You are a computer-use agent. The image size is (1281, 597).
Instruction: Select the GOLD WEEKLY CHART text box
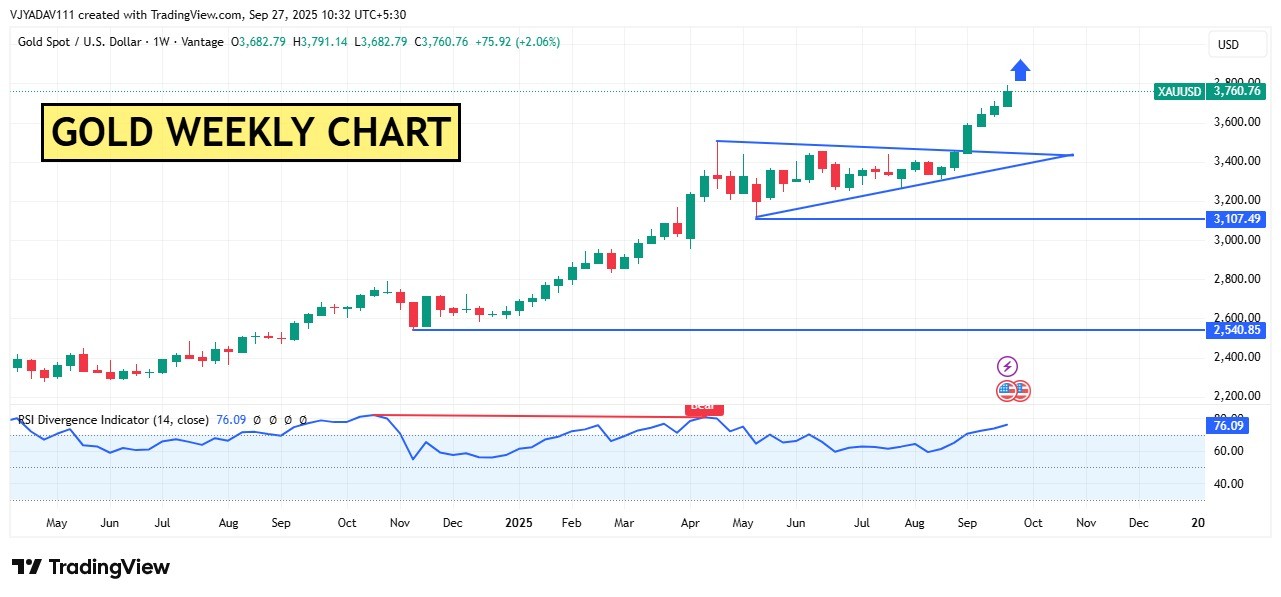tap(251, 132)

============

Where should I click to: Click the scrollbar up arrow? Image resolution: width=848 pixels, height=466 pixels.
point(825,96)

============

◆ Exercise requirements: Pick out every line of the material above that contains the string "WEEKLY" and copy each one in full. Case counts.

◆ Solution to this task:
Instruction: Select the GOLD WEEKLY CHART text box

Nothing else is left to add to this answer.